- Exercise requirements
Copy out the rows below without any changes, from the line that contains "coordinates (523, 220)." to the line that contains "at (346, 102).", including both of those lines.

Stored data
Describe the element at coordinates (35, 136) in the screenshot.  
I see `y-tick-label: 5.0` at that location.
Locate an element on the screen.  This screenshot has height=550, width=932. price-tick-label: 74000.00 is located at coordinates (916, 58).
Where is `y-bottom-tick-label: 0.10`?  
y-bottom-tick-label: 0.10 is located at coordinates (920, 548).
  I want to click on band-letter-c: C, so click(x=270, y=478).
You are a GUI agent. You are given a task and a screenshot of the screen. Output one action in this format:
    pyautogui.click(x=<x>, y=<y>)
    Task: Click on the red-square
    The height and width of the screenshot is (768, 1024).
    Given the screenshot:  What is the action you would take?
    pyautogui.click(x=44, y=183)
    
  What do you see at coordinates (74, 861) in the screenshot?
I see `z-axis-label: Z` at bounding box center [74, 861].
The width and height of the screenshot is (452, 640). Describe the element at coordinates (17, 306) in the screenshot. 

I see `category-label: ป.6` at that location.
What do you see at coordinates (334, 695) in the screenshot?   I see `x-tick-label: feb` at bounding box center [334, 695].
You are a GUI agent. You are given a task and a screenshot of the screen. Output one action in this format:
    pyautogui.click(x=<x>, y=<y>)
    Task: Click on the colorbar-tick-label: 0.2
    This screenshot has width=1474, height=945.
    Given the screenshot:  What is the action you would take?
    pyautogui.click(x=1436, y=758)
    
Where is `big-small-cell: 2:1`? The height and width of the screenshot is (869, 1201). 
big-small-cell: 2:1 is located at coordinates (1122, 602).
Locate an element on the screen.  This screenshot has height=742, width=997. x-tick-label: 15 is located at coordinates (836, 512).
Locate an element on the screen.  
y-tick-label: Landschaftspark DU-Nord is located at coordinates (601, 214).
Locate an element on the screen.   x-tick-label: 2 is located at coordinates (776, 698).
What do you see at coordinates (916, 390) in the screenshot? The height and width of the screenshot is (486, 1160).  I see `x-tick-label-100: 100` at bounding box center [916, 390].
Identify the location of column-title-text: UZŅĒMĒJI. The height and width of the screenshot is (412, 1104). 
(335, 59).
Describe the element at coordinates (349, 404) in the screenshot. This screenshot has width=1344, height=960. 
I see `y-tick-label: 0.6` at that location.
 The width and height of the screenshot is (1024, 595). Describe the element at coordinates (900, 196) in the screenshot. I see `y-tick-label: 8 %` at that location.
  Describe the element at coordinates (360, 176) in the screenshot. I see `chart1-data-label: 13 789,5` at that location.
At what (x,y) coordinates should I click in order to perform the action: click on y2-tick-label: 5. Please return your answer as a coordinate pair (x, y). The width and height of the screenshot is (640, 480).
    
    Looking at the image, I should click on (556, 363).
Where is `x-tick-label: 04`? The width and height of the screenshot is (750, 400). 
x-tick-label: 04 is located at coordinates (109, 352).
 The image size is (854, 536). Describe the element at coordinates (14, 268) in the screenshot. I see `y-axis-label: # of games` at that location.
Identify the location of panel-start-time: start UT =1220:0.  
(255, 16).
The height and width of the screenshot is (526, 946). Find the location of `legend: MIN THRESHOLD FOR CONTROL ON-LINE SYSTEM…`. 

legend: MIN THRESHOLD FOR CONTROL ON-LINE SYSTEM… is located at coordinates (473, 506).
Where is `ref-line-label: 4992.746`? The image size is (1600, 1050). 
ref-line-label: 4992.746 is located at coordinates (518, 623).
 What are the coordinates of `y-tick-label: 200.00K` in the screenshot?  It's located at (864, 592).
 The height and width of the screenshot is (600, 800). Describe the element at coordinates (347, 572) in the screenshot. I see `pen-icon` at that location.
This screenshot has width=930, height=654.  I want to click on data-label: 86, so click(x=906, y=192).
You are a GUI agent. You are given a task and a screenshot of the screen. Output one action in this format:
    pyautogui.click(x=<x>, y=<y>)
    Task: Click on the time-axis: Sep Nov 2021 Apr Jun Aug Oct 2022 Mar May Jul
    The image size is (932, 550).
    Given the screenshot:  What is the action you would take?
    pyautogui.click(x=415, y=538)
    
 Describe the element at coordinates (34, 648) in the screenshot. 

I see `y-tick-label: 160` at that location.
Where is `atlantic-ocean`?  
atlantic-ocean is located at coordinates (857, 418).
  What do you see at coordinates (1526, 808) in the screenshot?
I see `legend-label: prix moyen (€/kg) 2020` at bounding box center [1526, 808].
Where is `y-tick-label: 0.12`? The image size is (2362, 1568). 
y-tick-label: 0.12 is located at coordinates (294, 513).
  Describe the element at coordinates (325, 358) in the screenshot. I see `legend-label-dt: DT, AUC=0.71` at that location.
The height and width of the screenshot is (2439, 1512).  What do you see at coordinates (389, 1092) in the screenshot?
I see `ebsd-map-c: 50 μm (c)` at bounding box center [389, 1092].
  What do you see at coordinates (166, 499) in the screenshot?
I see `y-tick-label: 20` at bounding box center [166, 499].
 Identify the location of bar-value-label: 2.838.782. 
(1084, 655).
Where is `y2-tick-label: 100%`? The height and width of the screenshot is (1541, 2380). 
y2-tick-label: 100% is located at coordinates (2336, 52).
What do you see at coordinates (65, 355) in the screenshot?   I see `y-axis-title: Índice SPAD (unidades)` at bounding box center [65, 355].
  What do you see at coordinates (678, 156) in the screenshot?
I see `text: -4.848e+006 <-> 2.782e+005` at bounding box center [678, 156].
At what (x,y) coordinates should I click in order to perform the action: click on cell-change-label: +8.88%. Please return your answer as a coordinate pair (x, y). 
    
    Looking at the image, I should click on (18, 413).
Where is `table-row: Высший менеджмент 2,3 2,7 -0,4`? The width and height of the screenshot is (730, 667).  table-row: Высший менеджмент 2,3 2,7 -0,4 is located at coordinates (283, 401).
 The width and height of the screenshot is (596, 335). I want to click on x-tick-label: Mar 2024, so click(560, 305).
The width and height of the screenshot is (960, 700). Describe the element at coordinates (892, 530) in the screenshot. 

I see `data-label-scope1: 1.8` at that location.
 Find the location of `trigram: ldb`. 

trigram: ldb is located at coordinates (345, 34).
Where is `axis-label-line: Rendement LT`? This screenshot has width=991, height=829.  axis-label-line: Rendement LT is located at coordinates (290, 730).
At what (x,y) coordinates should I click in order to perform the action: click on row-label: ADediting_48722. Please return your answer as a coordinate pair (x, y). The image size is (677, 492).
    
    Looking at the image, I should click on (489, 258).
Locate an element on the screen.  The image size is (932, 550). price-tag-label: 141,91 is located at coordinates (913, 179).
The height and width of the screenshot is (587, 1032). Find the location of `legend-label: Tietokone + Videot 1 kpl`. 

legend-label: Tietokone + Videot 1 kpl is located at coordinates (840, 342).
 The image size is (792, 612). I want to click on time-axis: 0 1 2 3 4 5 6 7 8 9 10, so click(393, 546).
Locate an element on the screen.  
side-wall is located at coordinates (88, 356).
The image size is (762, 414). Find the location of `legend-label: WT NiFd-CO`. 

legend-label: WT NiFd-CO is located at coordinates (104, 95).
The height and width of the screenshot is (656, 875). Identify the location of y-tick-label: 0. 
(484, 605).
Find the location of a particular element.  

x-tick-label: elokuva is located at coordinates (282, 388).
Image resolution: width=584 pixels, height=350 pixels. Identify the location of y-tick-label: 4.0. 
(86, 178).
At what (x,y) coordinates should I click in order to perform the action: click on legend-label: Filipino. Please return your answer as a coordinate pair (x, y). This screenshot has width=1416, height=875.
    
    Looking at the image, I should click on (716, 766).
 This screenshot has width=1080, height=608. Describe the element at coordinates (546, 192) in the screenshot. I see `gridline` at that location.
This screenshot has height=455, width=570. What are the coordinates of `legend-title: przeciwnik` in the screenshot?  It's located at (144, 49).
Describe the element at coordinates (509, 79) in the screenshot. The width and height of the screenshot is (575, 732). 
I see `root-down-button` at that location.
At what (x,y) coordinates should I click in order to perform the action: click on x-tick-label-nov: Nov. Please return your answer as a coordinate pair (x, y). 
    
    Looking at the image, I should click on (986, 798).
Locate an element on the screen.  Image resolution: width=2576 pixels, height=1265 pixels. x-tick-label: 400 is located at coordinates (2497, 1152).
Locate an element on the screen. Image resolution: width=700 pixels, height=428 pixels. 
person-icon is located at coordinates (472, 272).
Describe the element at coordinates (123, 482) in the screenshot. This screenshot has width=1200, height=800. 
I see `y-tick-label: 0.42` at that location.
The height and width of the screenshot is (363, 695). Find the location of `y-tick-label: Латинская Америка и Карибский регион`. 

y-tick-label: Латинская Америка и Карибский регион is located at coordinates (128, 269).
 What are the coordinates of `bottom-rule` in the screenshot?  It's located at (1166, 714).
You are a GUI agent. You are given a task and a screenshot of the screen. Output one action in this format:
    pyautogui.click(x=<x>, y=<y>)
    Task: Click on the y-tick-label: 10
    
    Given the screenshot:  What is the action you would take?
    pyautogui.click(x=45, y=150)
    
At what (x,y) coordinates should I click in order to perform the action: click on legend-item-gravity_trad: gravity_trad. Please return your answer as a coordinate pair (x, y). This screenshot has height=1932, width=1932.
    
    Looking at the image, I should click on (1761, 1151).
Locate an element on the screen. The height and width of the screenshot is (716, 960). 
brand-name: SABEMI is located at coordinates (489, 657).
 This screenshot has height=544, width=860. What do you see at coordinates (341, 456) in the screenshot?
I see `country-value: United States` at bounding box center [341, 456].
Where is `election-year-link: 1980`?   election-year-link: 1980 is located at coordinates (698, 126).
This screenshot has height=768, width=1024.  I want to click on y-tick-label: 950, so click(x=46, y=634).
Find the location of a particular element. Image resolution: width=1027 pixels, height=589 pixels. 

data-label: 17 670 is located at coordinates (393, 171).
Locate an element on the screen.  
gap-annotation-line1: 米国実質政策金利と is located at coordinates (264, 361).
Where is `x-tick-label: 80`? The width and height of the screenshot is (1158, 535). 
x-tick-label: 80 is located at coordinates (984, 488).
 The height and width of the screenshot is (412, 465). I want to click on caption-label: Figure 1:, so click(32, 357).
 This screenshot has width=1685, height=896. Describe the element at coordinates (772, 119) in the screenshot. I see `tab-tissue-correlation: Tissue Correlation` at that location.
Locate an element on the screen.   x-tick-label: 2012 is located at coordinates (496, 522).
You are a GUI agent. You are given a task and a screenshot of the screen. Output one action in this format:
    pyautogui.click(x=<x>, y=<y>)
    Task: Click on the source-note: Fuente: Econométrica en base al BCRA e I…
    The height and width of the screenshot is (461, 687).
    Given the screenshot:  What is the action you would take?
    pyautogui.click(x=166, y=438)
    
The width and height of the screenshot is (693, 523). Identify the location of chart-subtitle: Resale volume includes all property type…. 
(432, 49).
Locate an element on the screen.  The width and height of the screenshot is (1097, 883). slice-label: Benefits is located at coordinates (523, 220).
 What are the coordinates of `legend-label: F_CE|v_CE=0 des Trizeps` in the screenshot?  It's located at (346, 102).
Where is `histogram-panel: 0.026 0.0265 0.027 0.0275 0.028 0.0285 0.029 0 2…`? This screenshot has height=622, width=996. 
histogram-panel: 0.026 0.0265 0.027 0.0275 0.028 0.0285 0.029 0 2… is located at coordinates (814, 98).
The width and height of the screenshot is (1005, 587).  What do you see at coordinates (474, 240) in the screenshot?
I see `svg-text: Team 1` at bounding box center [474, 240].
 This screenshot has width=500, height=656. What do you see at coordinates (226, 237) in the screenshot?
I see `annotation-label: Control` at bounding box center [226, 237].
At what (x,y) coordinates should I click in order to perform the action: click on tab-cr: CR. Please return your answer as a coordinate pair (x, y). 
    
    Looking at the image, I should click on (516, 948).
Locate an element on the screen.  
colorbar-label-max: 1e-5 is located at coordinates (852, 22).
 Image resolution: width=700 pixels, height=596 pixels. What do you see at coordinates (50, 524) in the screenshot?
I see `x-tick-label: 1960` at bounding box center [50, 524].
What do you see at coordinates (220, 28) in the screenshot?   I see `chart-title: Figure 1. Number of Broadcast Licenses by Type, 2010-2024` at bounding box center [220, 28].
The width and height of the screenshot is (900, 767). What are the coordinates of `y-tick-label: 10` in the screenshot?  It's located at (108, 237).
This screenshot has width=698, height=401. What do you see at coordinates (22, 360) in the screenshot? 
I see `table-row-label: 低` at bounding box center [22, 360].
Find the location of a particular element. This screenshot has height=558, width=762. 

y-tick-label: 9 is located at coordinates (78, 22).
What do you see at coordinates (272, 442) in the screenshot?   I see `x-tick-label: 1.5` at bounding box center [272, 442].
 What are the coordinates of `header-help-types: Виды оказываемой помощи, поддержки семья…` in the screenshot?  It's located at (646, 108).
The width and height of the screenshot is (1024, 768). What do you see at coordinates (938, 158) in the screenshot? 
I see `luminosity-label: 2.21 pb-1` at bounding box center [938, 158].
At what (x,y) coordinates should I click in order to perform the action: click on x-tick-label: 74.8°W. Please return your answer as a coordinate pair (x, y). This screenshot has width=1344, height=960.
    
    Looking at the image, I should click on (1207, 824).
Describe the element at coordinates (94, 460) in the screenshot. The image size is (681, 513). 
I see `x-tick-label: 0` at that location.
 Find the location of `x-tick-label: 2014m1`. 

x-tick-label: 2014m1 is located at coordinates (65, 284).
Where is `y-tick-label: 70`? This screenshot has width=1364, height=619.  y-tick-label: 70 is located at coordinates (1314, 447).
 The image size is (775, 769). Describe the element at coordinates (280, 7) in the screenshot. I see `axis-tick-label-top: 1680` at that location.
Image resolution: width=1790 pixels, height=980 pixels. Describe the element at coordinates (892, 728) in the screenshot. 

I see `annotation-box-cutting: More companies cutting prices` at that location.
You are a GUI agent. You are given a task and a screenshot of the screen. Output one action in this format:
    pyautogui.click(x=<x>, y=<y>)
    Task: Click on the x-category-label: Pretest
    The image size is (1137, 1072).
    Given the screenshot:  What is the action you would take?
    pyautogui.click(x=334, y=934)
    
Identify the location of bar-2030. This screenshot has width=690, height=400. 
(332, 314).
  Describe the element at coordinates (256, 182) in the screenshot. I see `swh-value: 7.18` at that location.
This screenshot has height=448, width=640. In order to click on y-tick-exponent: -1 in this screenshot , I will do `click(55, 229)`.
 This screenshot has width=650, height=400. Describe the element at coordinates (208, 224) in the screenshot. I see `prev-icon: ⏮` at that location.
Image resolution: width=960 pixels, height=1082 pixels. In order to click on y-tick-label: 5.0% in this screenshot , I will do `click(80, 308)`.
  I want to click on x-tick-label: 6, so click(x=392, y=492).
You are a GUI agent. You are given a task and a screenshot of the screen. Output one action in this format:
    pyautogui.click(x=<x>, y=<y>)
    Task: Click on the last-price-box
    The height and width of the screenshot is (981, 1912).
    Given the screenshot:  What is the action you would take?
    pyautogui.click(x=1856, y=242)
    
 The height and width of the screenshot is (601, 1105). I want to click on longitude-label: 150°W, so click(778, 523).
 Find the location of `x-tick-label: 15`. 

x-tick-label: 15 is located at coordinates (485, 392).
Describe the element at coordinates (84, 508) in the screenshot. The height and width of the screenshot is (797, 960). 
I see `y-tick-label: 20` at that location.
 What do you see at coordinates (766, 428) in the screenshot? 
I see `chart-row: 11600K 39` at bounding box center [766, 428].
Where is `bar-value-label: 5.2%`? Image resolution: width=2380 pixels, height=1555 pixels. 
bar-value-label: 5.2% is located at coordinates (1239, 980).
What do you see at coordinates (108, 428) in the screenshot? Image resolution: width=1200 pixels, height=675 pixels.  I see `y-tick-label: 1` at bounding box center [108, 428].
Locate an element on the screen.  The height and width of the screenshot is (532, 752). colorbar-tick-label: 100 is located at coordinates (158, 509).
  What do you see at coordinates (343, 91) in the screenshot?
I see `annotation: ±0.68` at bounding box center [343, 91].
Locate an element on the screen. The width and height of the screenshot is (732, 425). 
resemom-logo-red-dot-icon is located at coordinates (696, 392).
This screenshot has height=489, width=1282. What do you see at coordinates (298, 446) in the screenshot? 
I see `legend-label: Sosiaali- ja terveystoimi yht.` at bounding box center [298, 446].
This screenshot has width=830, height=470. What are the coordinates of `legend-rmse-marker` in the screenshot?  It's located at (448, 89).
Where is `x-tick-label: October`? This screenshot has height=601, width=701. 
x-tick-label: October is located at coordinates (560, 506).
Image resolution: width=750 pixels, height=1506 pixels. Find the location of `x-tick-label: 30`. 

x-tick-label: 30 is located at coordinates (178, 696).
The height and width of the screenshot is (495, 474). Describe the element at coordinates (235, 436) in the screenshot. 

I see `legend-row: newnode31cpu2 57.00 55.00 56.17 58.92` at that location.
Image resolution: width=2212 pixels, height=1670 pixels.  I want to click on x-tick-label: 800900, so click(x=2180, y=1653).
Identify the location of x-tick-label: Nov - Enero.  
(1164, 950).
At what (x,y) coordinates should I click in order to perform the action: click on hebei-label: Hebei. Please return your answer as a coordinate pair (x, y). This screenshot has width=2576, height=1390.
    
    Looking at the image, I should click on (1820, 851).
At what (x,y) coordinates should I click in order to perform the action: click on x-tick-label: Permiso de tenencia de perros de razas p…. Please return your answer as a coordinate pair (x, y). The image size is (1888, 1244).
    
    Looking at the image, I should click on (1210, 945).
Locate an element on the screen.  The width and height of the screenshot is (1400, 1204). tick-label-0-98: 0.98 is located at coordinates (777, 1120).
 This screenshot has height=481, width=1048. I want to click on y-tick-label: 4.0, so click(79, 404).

- Finished task
Locate an element on the screen.  The width and height of the screenshot is (1097, 883). slice-label: Benefits is located at coordinates (523, 220).
 What are the coordinates of `legend-label: F_CE|v_CE=0 des Trizeps` in the screenshot?  It's located at (346, 102).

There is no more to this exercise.